- _Problem requirements_: In the listing below, count the lines containing the string "page" and state only the number.

- _Dataset records_:
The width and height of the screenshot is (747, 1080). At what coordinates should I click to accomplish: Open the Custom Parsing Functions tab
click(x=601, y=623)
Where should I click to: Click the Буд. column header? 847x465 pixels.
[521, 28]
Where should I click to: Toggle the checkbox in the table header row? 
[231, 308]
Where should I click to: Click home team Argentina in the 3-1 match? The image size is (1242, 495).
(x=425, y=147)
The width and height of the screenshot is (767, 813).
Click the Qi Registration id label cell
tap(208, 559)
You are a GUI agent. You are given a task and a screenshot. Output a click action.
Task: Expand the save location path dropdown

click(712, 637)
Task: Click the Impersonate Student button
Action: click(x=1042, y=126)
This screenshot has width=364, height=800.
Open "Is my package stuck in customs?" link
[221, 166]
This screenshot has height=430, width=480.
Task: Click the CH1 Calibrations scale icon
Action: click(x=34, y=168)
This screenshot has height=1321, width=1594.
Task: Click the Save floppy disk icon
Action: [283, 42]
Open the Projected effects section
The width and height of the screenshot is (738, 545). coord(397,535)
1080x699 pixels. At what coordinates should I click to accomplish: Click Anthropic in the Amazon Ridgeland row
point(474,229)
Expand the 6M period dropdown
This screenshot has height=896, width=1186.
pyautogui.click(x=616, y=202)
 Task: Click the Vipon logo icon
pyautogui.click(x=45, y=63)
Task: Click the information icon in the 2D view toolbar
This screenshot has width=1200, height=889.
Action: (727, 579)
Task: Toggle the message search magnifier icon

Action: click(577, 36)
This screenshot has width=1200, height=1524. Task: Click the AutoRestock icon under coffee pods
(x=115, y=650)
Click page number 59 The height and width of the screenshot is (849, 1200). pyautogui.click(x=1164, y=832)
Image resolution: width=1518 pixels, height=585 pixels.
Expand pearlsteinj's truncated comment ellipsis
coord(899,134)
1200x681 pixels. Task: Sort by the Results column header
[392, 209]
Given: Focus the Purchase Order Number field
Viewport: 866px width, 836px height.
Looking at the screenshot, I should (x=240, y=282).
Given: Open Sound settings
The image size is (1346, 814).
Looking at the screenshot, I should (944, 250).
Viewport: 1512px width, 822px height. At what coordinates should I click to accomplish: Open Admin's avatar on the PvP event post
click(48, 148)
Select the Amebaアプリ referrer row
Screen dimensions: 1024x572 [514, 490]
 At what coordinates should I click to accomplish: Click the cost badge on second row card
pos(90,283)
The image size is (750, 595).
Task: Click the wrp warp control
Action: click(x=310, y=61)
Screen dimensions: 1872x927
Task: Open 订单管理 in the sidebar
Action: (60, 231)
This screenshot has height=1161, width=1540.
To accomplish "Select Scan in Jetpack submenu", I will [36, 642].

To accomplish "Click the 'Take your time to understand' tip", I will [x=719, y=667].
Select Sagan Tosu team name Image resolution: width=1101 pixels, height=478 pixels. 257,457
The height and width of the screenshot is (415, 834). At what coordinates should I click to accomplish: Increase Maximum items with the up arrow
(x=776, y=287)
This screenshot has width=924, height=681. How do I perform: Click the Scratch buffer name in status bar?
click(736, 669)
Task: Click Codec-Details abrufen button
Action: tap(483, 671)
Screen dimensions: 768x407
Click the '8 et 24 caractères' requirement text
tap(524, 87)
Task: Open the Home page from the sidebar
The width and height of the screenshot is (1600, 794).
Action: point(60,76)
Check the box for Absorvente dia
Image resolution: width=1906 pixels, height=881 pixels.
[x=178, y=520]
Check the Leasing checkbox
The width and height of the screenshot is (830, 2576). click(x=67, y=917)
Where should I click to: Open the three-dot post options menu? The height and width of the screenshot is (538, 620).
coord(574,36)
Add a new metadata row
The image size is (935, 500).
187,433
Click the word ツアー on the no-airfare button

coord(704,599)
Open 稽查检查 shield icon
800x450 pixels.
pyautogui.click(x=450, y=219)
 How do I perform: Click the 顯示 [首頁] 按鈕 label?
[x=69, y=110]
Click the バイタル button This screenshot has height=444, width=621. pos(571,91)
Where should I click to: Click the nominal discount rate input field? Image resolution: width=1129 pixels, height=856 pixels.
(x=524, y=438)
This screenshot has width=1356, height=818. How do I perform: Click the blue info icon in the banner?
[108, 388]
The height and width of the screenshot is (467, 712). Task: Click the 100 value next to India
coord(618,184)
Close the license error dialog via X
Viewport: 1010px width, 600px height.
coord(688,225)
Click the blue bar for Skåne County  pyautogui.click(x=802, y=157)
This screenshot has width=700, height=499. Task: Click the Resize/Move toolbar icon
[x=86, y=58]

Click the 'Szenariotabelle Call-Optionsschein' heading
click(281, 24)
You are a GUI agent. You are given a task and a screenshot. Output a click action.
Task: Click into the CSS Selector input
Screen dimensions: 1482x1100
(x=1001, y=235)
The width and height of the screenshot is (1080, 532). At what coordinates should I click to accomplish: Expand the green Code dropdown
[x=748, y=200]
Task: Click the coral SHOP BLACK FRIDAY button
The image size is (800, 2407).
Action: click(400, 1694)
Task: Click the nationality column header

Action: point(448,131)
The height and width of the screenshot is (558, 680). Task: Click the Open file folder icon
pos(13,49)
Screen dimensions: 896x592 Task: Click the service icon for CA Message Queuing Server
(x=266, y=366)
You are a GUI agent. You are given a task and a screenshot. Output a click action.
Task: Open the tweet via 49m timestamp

- _Reply_: 2